An unknown exploiter attacked the interoperability protocol Socket on Tuesday afternoon, draining several millions of dollars from multiple wallets.
“We have identified the issue and have paused the affected contracts,” Socket stated in an X post. “We’re working on the situation and will keep you informed with regular updates and next steps.” Socket has urged all users to revoke all transaction approvals to prevent loss of funds.
An on-chain sleuth who goes by the screen name “Spreekaway” identified the exploit on X and warned, “Please be careful when revoking. Use only sites that are trusted, do not trust Twitter links or Google ads.”

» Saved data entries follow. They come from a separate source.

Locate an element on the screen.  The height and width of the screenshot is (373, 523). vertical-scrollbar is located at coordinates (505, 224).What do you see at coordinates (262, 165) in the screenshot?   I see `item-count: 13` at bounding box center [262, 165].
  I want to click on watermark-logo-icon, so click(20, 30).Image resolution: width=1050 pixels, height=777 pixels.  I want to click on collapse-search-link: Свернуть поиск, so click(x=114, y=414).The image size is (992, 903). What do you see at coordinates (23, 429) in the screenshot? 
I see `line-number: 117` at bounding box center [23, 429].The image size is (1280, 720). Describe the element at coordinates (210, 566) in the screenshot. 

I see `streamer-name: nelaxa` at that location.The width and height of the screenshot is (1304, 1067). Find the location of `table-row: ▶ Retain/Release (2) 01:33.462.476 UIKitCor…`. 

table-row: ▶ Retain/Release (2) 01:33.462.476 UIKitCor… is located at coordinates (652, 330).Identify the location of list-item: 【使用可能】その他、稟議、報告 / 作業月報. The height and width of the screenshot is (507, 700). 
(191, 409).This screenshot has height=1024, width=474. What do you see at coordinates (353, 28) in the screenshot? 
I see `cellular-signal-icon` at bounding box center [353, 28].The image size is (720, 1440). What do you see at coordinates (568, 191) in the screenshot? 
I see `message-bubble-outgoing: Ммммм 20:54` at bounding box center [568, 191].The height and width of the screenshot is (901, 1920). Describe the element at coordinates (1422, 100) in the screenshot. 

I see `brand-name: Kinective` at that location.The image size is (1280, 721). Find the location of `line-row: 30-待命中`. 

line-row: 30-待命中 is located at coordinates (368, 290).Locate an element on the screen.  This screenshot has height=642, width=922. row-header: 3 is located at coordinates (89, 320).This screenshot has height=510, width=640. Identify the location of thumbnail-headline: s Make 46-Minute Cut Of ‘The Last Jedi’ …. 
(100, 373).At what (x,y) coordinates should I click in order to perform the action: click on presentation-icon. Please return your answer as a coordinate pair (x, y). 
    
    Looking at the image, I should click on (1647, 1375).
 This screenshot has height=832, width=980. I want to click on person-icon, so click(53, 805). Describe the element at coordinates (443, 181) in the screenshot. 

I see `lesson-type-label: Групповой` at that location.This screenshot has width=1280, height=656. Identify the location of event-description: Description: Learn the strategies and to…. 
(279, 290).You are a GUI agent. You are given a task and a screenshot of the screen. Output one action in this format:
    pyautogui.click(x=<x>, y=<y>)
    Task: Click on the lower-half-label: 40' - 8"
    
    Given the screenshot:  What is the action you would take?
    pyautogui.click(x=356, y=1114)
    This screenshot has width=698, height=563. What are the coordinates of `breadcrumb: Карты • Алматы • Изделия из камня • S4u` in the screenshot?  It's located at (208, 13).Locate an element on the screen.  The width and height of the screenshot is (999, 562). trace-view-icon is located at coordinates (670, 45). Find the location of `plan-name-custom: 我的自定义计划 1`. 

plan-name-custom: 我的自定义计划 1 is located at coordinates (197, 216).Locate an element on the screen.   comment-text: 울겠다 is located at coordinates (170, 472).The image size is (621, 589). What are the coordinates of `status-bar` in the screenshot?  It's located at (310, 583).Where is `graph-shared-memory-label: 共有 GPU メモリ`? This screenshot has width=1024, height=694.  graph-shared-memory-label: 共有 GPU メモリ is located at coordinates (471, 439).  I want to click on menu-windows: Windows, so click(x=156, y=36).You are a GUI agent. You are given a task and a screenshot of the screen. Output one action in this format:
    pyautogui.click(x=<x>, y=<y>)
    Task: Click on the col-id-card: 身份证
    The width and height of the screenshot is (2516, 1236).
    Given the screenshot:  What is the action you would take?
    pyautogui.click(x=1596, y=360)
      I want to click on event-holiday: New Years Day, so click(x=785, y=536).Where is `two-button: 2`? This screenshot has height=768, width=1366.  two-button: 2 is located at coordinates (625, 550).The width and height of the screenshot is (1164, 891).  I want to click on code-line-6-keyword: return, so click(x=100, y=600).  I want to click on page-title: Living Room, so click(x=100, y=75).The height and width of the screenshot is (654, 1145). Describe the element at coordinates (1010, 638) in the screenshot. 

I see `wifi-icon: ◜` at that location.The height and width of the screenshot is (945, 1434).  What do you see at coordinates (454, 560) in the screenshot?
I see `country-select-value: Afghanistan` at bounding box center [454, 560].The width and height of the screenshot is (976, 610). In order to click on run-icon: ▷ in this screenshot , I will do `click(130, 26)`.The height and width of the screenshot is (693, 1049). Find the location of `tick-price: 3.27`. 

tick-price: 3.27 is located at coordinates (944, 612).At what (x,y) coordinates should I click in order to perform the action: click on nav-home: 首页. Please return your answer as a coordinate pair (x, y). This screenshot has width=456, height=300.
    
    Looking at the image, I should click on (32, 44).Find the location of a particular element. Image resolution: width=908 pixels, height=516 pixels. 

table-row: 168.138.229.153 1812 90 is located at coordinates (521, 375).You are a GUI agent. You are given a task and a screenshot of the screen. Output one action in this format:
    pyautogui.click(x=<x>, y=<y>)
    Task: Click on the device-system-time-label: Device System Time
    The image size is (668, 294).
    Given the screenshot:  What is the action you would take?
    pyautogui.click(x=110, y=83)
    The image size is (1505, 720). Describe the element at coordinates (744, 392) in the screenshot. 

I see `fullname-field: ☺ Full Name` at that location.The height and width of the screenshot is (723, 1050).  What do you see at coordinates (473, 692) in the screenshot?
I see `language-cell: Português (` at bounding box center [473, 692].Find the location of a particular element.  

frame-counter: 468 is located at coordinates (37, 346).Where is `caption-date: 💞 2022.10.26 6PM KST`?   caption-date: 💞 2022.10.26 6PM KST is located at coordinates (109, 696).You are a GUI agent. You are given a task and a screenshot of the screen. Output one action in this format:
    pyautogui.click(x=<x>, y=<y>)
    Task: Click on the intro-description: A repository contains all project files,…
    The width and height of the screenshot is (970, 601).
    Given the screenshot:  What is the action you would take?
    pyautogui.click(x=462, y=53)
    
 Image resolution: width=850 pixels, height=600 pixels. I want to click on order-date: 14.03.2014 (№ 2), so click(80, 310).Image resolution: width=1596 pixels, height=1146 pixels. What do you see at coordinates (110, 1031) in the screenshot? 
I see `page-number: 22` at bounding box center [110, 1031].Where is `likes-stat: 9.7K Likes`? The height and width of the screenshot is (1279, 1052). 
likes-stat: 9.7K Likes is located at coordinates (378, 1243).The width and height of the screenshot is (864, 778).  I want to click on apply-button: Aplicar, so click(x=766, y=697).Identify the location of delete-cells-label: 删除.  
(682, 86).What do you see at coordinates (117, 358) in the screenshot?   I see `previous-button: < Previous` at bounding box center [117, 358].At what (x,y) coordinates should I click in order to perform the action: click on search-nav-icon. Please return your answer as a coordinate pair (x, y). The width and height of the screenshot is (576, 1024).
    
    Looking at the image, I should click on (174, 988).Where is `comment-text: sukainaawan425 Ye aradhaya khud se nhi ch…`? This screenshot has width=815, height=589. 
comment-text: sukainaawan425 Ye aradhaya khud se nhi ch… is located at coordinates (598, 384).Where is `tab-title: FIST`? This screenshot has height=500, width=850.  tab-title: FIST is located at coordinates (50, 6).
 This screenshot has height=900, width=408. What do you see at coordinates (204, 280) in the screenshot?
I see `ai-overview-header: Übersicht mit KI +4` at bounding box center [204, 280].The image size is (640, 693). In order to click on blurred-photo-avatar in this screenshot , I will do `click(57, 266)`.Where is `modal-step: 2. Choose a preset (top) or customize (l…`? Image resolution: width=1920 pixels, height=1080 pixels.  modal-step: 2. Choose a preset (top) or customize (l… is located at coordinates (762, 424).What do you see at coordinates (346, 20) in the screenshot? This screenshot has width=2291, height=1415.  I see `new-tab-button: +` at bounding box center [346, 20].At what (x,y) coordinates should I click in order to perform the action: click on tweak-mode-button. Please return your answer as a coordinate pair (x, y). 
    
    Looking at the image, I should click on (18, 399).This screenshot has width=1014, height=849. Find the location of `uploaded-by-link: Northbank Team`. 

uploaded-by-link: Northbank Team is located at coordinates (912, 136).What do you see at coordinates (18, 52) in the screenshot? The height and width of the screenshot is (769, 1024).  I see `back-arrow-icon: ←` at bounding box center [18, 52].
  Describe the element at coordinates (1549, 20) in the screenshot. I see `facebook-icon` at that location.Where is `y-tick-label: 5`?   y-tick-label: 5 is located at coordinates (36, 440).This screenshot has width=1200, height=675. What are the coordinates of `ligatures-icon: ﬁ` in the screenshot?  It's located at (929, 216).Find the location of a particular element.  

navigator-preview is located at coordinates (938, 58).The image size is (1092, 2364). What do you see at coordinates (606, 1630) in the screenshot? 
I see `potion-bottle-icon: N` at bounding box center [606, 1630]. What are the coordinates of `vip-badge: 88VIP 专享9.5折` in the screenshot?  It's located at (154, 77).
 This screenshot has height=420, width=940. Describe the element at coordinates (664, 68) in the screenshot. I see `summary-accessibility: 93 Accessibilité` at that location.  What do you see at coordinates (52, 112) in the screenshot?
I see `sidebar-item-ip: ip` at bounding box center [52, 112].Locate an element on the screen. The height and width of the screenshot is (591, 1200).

example tx pic.twitter.com/jZ6VFyLhYM
— Spreek (@spreekaway) January 16, 2024
Crypto wallet Rainbow, which uses Socket for its bridging feature, wrote in a post on X that the exploit was “industry-wide.”
“To protect users, Rainbow has paused bridging functionality in our mobile app and browser extension,” said the Rainbow team. “The exploit is believed to be contained at this time, but we are actively working with the @SocketDotTech team to mitigate this vulnerability going forward.”
According to blockchain explorer Etherscan, the attacker’s address executed a total of 237 token transfers in a roughly 14-minute span. The exploiter hasn’t transacted in the past two hours. In its last six transactions, the attacker transferred more than $2.9 million in stablecoins USDC and USDT to different addresses.
The exploiter still holds nearly $3.4 million in cryptocurrencies, namely ETH, MATIC, wBTC and wETH, according to data from Web3 portfolio tracker DeBank.
Socket had raised $5 million from Coinbase Ventures and Framework Ventures in Sept. 2023 to enhance communication between blockchains.